• [Problem to work on] In the data below, count every line that holds the string "стомана" and reply with the number alone.

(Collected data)
=======
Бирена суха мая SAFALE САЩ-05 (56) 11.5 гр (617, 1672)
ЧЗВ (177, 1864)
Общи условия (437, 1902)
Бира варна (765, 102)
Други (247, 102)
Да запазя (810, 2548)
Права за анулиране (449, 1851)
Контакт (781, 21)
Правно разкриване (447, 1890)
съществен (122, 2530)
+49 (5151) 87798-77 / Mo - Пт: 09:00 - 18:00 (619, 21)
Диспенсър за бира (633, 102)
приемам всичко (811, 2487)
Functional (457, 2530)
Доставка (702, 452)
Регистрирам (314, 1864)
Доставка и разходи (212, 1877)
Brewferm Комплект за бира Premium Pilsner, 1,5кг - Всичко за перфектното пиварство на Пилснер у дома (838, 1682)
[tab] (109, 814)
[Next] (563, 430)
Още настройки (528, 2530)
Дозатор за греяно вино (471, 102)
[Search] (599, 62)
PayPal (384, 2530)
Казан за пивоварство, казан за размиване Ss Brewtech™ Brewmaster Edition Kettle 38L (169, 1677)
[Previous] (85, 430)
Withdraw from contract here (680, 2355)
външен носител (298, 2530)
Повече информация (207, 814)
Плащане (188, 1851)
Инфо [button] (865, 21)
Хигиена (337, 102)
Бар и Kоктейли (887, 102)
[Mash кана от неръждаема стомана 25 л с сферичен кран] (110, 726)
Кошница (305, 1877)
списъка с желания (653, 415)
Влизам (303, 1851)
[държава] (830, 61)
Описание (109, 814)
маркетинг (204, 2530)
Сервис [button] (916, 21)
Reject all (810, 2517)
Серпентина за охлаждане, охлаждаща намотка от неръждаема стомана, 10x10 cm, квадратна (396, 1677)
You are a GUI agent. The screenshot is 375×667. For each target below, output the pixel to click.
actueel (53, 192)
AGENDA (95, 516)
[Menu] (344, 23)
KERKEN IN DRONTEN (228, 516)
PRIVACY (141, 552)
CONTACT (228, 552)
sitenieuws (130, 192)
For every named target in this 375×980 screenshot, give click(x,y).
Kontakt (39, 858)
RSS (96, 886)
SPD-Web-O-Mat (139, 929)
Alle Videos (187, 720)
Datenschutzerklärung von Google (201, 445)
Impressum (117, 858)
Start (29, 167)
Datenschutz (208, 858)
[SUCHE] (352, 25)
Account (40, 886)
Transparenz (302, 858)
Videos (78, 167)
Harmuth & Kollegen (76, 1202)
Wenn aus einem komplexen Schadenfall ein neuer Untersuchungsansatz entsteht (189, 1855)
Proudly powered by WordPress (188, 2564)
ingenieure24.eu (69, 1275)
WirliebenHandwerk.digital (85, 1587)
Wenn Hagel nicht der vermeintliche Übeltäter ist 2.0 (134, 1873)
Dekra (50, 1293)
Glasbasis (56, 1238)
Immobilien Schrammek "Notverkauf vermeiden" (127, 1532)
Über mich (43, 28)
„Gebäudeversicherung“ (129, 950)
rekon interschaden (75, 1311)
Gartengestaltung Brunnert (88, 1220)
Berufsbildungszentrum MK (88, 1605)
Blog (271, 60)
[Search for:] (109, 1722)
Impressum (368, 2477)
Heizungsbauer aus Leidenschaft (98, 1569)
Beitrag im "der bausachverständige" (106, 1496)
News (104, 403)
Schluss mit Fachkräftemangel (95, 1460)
=======
• [Written answer] 2